Der Antrag ist nach den §§ 47 Abs. 6 und Abs. 1 Nr. 2 VwGO, 18 AGVwGO Saar statthaft. Die angegriffene, seit 13.12.2020 geltende - mit der vom Senat erwähnten Vorläuferbestimmung inhaltlich identische - Regelung ist gegenwärtig in Kraft, auch wenn nach den Regelungsabsichten in Kürze im Zuge des verschärften Lockdowns auch insoweit mit einer neuerlichen Veränderung der Rechtslage zu rechnen sein dürfte. Der Antragsteller ist als Inhaber eines von der Regelung erfassten Lebensmitteleinzelhandelsgeschäfts antragsbefugt im Sinne des § 47 Abs. 2 Satz 1, Abs. 6 VwGO. Er ist in seinem Grundrecht der Berufsfreiheit (Art. 12 Abs. 1 GG) betroffen. Das dadurch indizierte Rechtsschutzbedürfnis entfällt entgegen der Auffassung des Antragsgegners nicht schon deswegen, weil die wortlautgleiche Fortschreibung der vom Senat vorläufig dispensierten Vorläuferbestimmung offenbar auf den sehr engen zeitlichen Zusammenhang zwischen dem Ergehen der Entscheidung und der Formulierung der Neufassung der Verordnung vom 12.12.2020 zurückzuführen gewesen sein dürfte.3 Angesichts der Veröffentlichung der wortgleichen Neufassung der Vorschrift im Amtsblatt vom 12.12.2020, also nach der Entscheidung des Senats kann nicht davon ausgegangen werden, dass die zur bis dahin geltenden Fassung ergangene Entscheidung des Senats - wie der Antragsgegner meint - „selbstredend weiterhin Geltung hat“. Mit Blick auf die Sanktionsbewehrung im § 11 Abs. 1 VO-CP auch für dieses Verbot hat der Antragsteller ein schutzwürdiges Interesse an der Klarstellung. Weshalb dem Antragsteller keine Verhängung eines Bußgeldes drohen sollte, erschließt sich nicht. Nach dem Wortlaut der Verordnung ist diese jedenfalls nicht ausgeschlossen.

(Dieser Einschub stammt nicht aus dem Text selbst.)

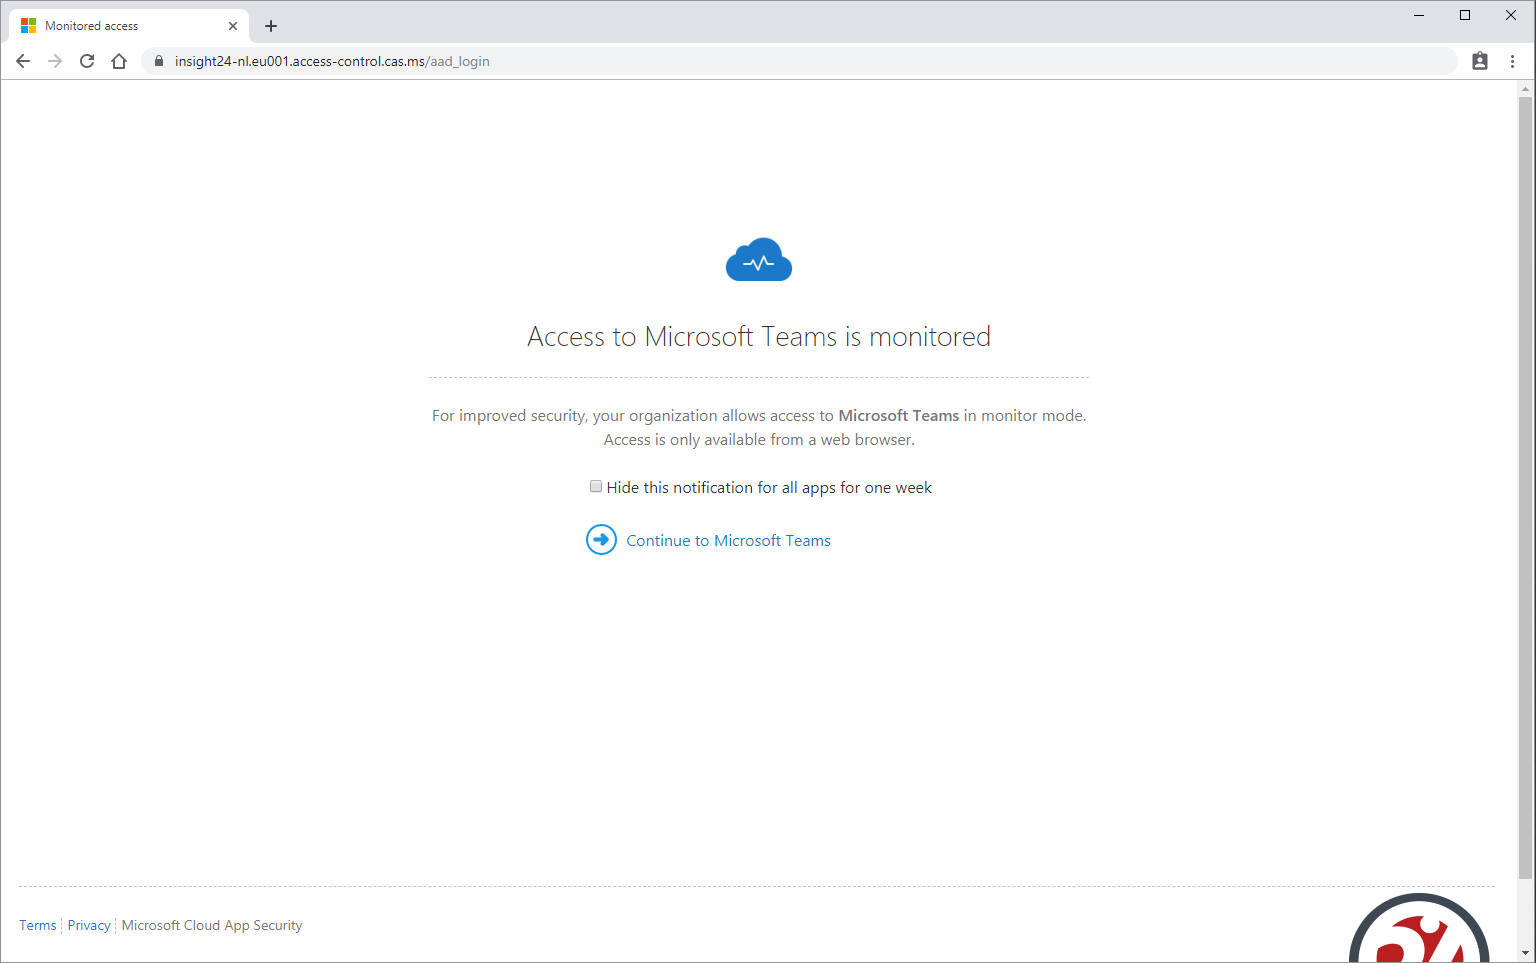Screen dimensions: 1536x963
Task: Click the browser back arrow
Action: (23, 61)
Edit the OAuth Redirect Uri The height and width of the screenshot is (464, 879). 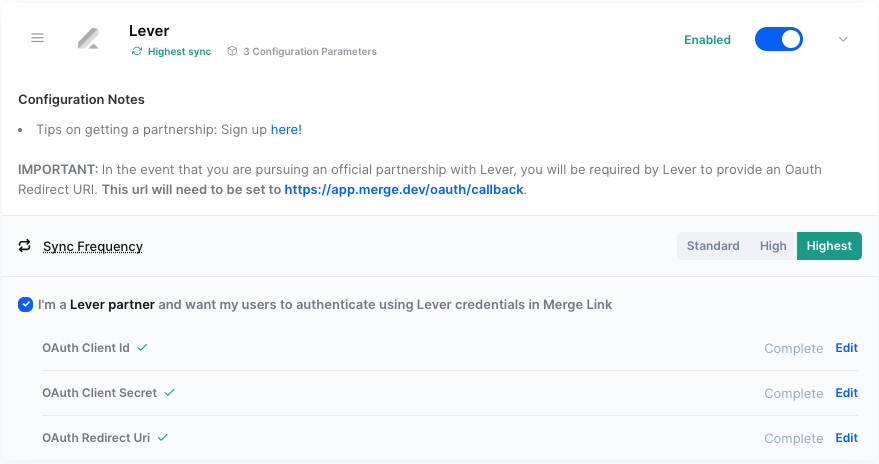point(846,438)
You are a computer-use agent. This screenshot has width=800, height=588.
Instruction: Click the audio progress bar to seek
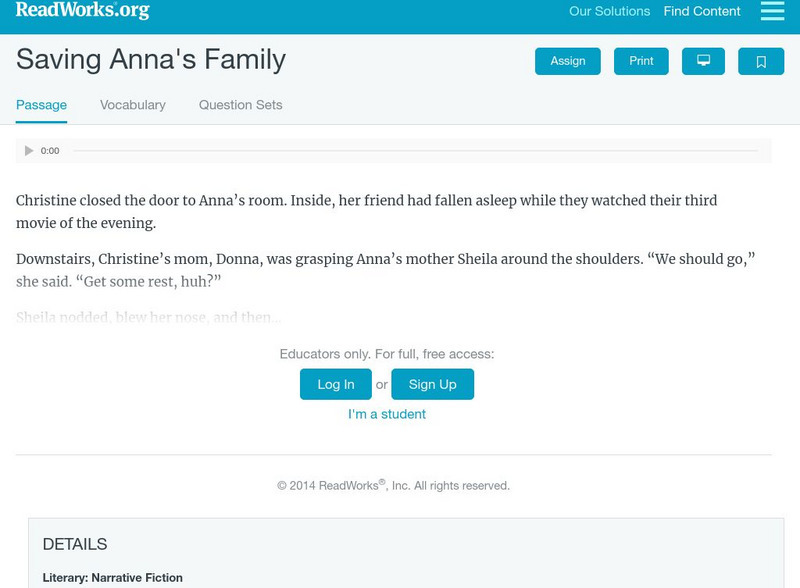(400, 150)
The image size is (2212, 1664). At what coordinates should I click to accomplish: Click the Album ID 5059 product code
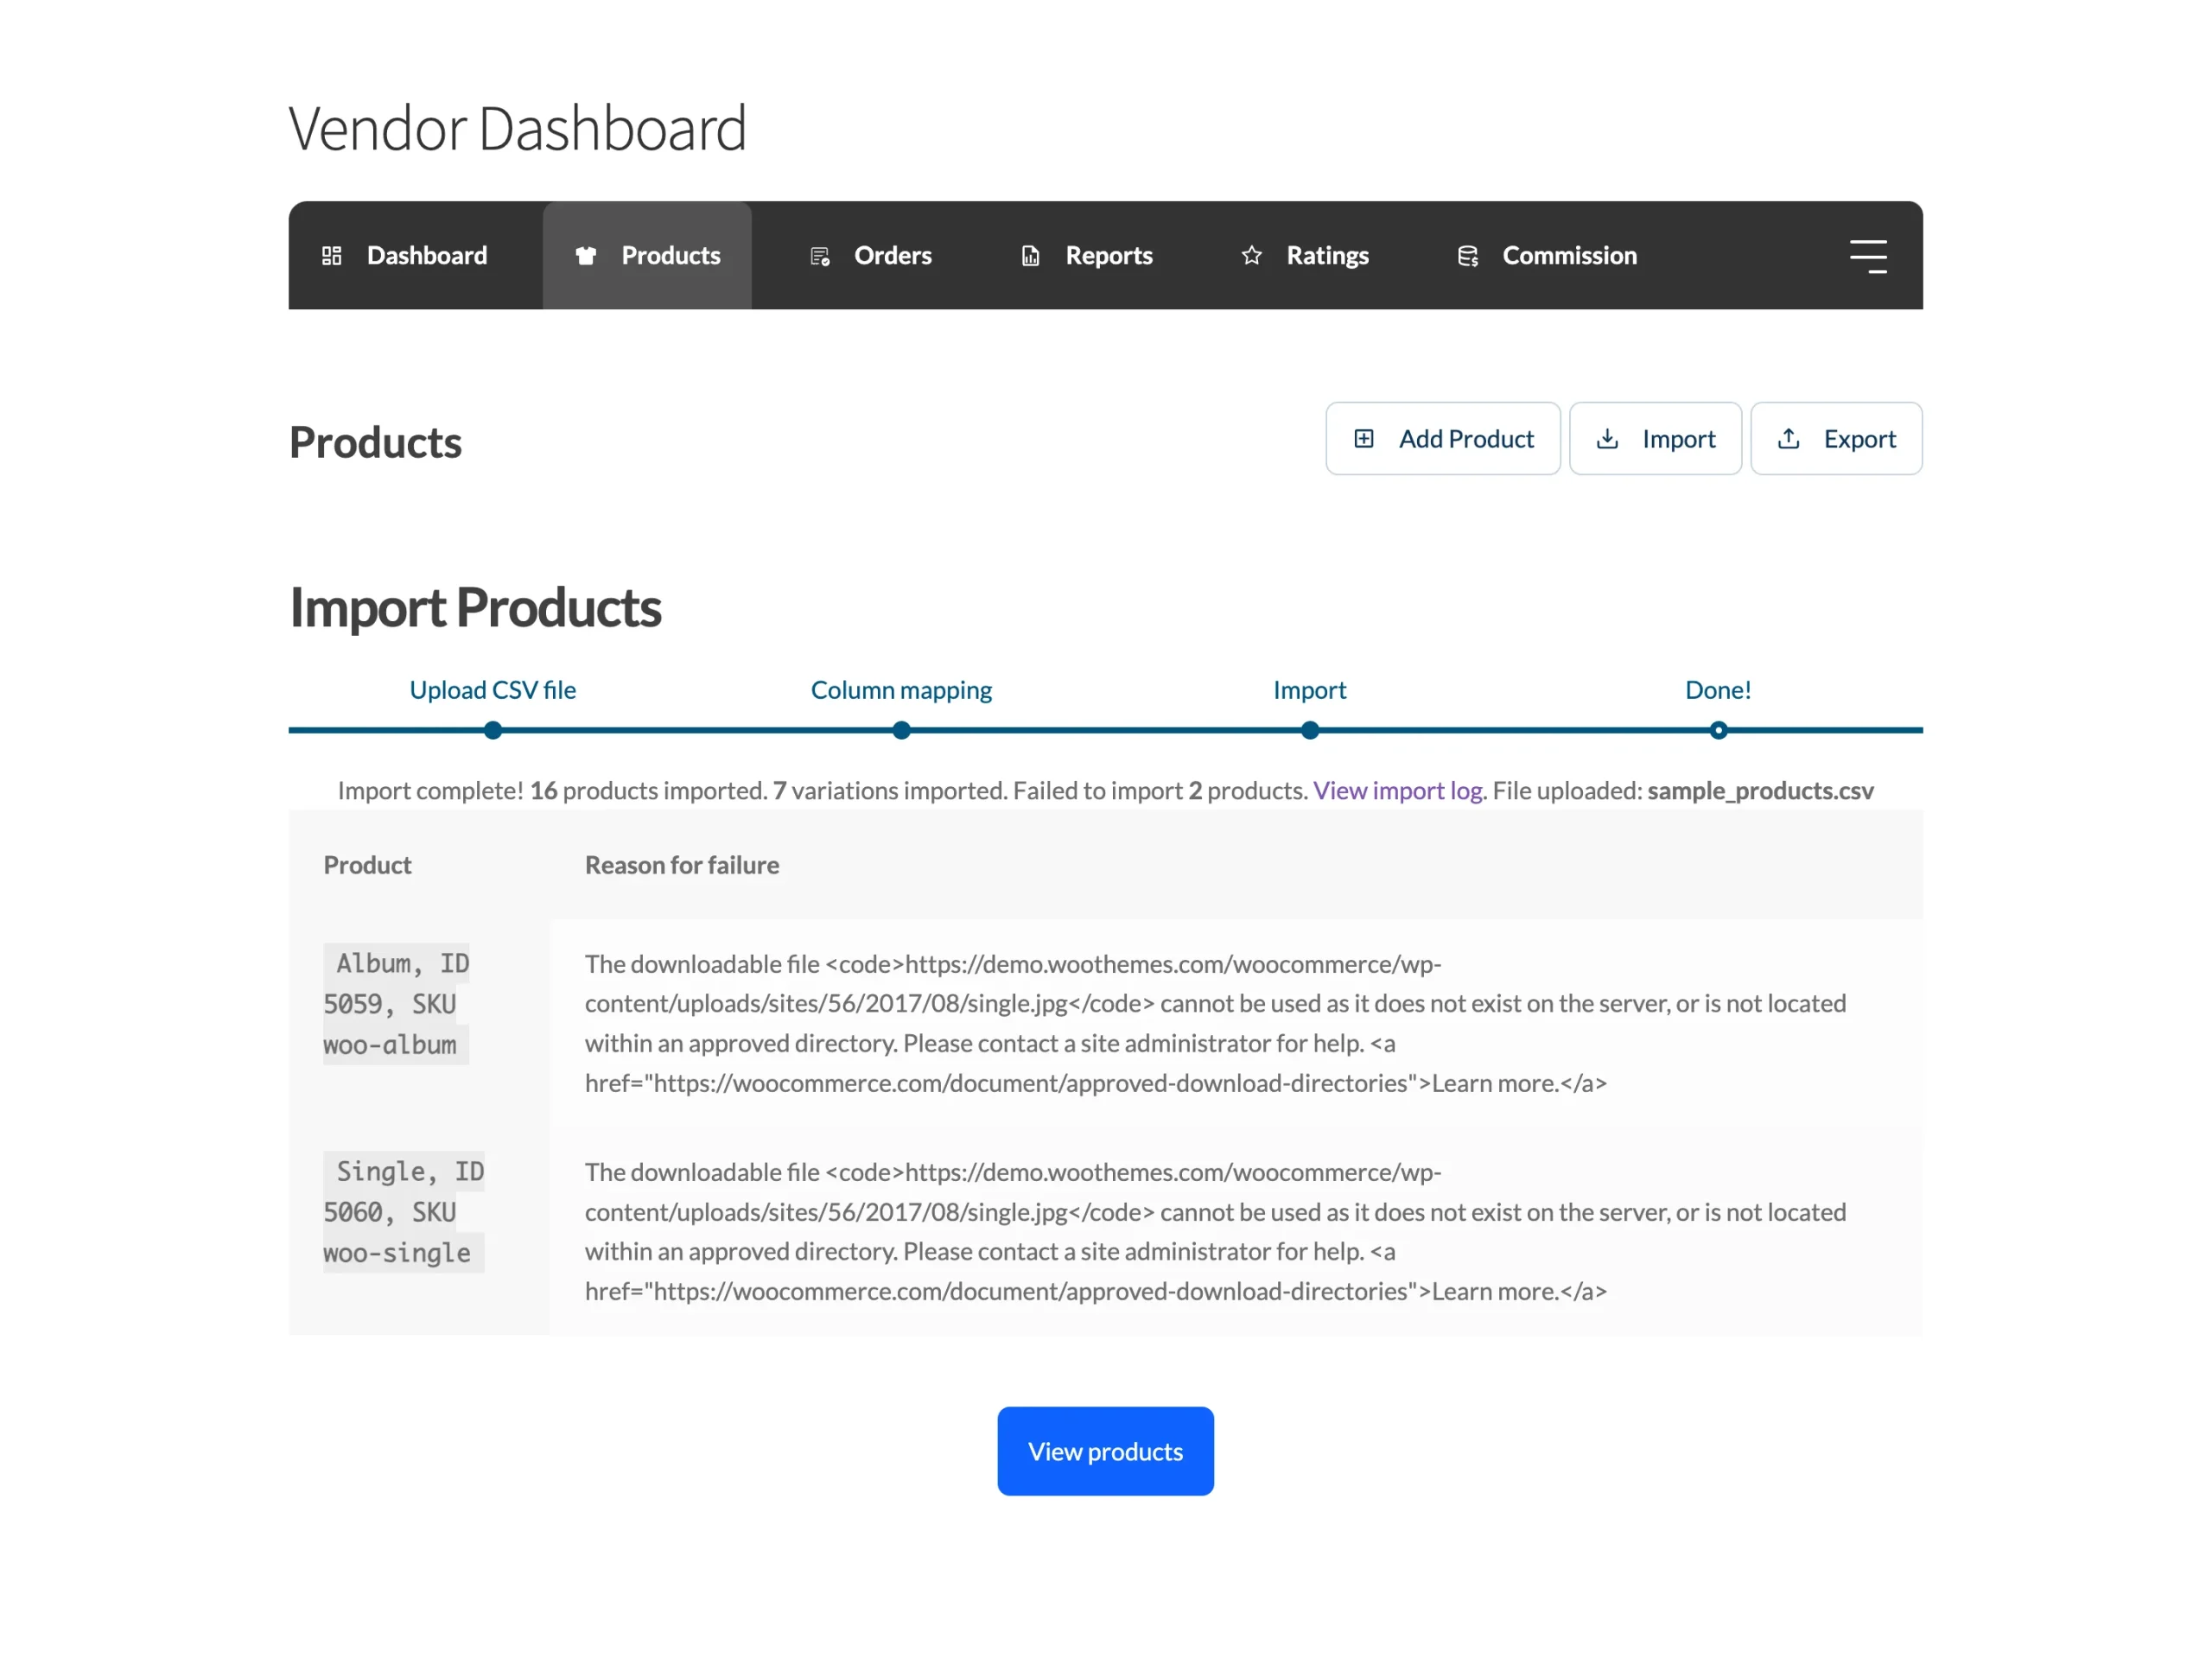(396, 1004)
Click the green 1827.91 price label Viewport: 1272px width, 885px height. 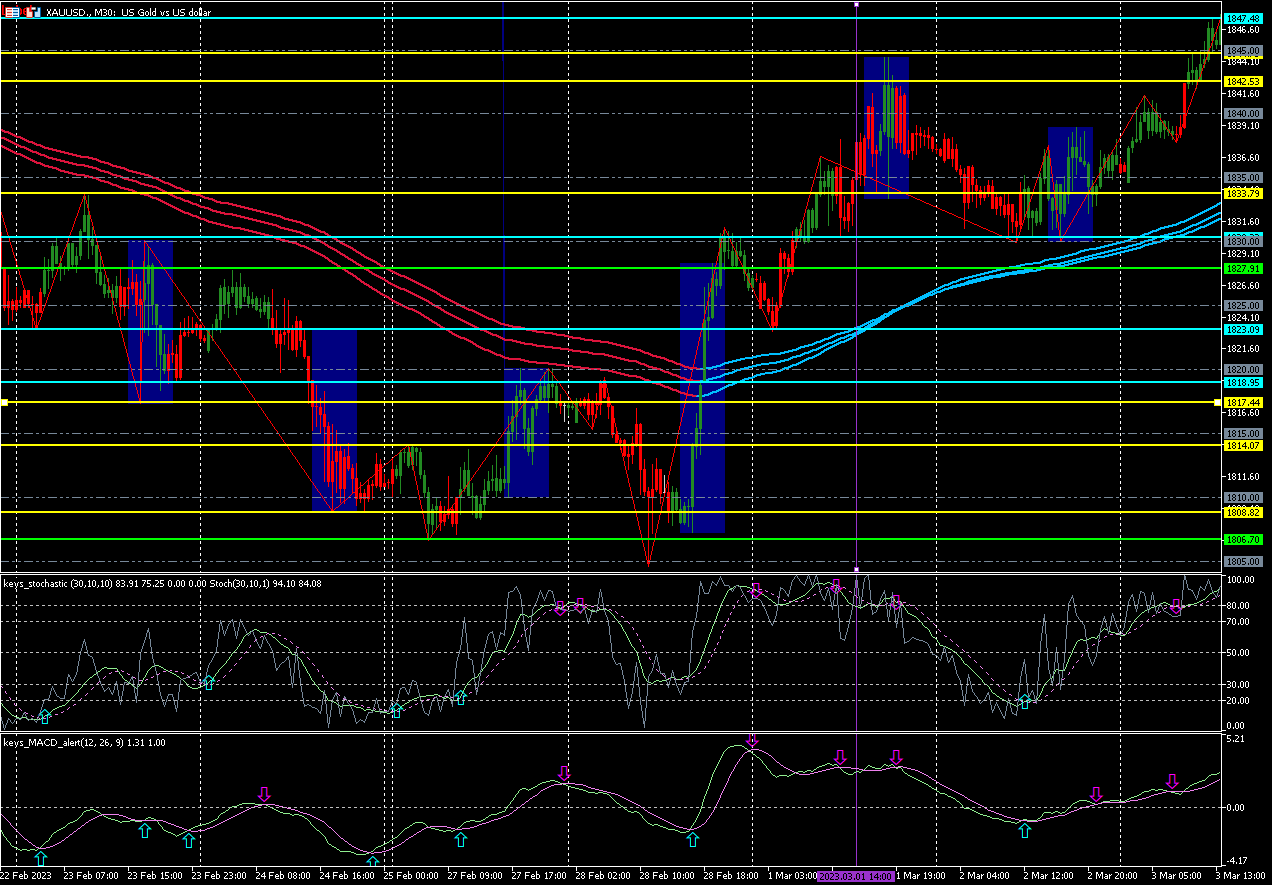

Die von dem Antragsteller angeregte Verpflichtung des Antragsgegners zur Bekanntmachung des Tenors im Amtsblatt des Saarlandes ist - anders als im Hauptsacheverfahren (§ 47 Abs. 5 Satz 2 VwGO) beziehungsweise bei Feststellung der Unwirksamkeit der angegriffenen Rechtsnorm - nicht vorgesehen.

Dem Antrag des Antragstellers auf Erlass der begehrten Vorabregelung ist auch in der Sache zu entsprechen. Insoweit kann auf die Begründung des Beschlusses des Senats am 11.12.2020 - Az: 2 B 362/20 - Bezug genommen werden. Daran ist festzuhalten, zumal der Antragsgegner im vorliegenden Verfahren auch nicht weiter vorgetragen hat.